Step 1. Import all the necessary libraries for building the object detection model


In [None]:
import os
import numpy as np
import torch
import torchvision
import pycocotools
import pandas as pd
from PIL import Image
from torch.utils.data import Subset, DataLoader
from torchvision.models.detection.faster_rcnn import FastRCNNPredictor
print(torchvision.__version__)
!git clone https://github.com/pytorch/vision.git
!cp vision/references/detection/utils.py ./
!cp vision/references/detection/transforms.py ./
!cp vision/references/detection/coco_eval.py ./
!cp vision/references/detection/engine.py ./
!cp vision/references/detection/coco_utils.py ./
from engine import train_one_epoch, evaluate
import utils
import transforms as TF

Step 2: Download the dataset from the following link. The dataset basically contains images of people wearing face mask, not wearing face mask and wearing the facemask incorrectly.

In [None]:
import requests
url = 'https://empslocal.ex.ac.uk/people/staff/ad735/ECMM426/MaskedFace.zip'  # Replace with your URL
r = requests.get(url, allow_redirects=True)
open('dataset.zip', 'wb').write(r.content)

Unzip the Dataset

In [None]:
!unzip dataset.zip

Step 3 : Seperate the annotations files and place it in the seperate directory. Do the same for train and val folders respectively

In [None]:
import os
import shutil

def separate_xml_files(source_dir, destination_dir):
    # Create the destination directory if it doesn't exist
    if not os.path.exists(destination_dir):
        os.makedirs(destination_dir)

    # List all files in the source directory
    files = os.listdir(source_dir)

    # Loop through each file
    for file_name in files:
        # Check if the file is an XML file
        if file_name.endswith('.xml'):
            # Move XML files to the destination directory
            shutil.move(os.path.join(source_dir, file_name), os.path.join(destination_dir, file_name))
            print(f"Moved {file_name} to {destination_dir}")
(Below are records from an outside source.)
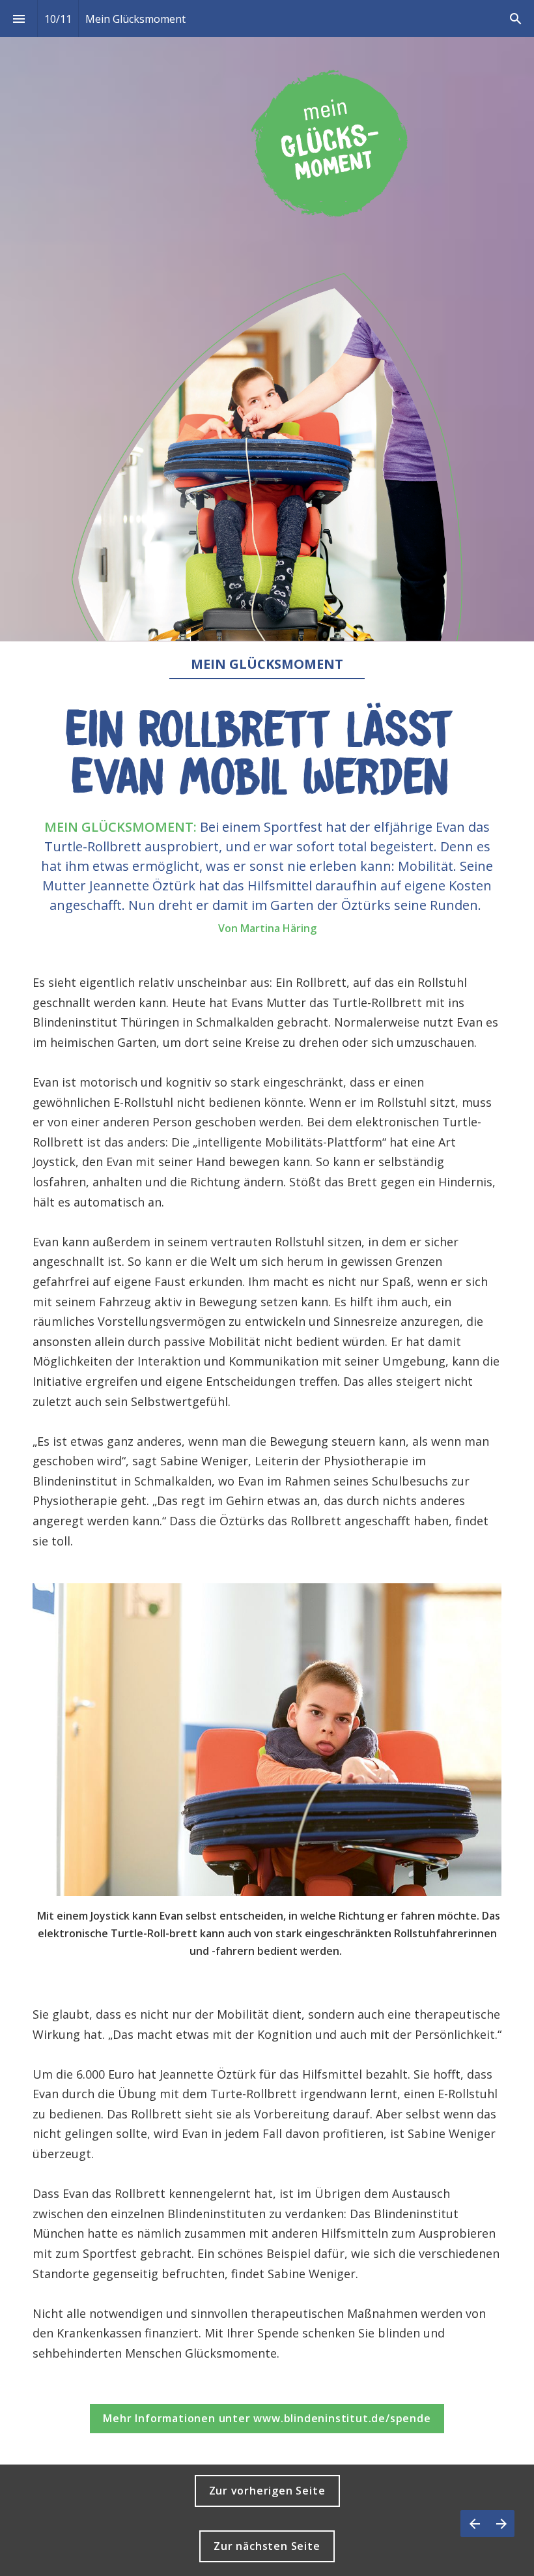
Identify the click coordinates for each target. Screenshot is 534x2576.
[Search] (515, 18)
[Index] (18, 18)
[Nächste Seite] (501, 2523)
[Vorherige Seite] (474, 2523)
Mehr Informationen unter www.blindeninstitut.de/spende (266, 2418)
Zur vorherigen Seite (267, 2490)
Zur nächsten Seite (267, 2546)
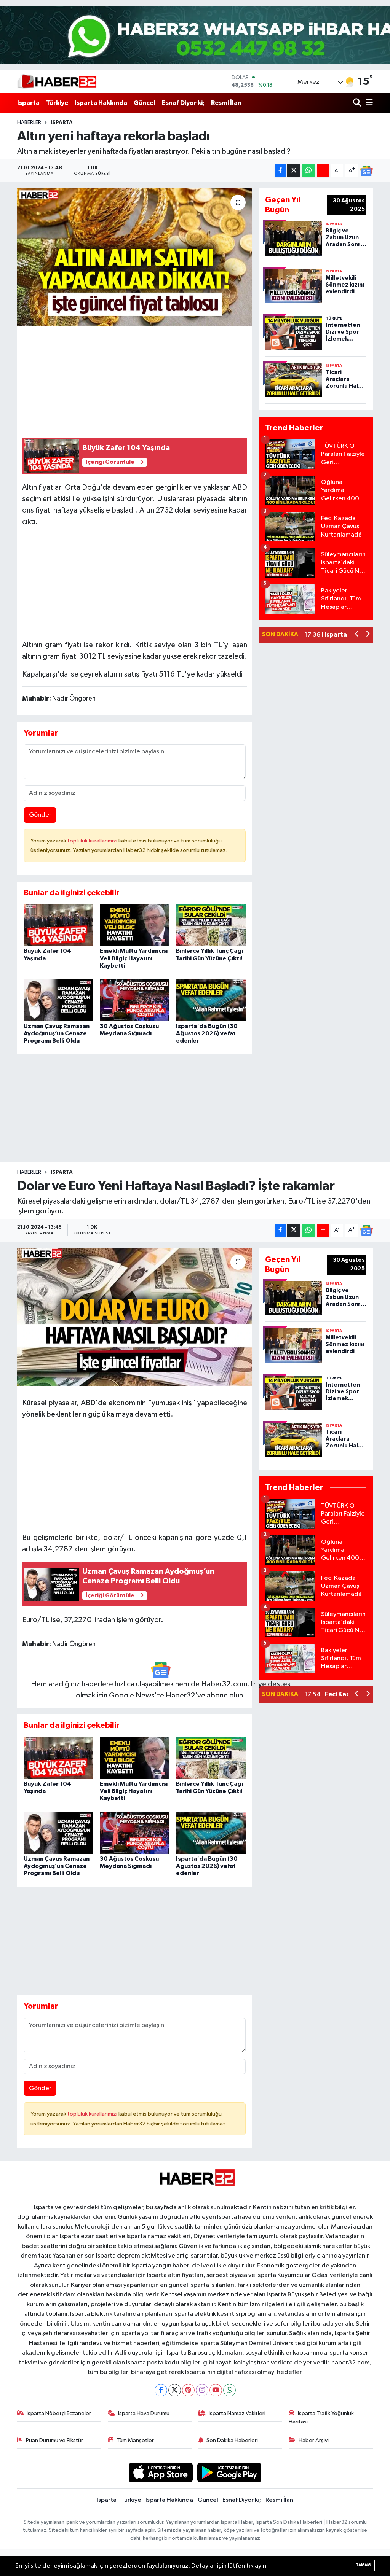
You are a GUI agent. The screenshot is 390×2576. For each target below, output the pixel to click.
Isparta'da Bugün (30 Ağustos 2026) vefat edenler (207, 1033)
if __name__ == "__main__":
    source_directory = '/content/train'
    x = '/content'
    destination_directory = os.path.join(x, "annotations")

    # Call the function to separate XML files
    separate_xml_files(source_directory, destination_directory)

In [None]:
import os
import shutil

def separate_xml_files(source_dir, destination_dir):
    # Create the destination directory if it doesn't exist
    if not os.path.exists(destination_dir):
        os.makedirs(destination_dir)

    # List all files in the source directory
    files = os.listdir(source_dir)

    # Loop through each file
    for file_name in files:
        # Check if the file is an XML file
        if file_name.endswith('.xml'):
            # Construct source and destination file paths
            source_file = os.path.join(source_dir, file_name)
            destination_file = os.path.join(destination_dir, file_name)

            # Move XML files to the destination directory
            os.rename(source_file, destination_file)
            print(f"Moved {file_name} to {destination_dir}")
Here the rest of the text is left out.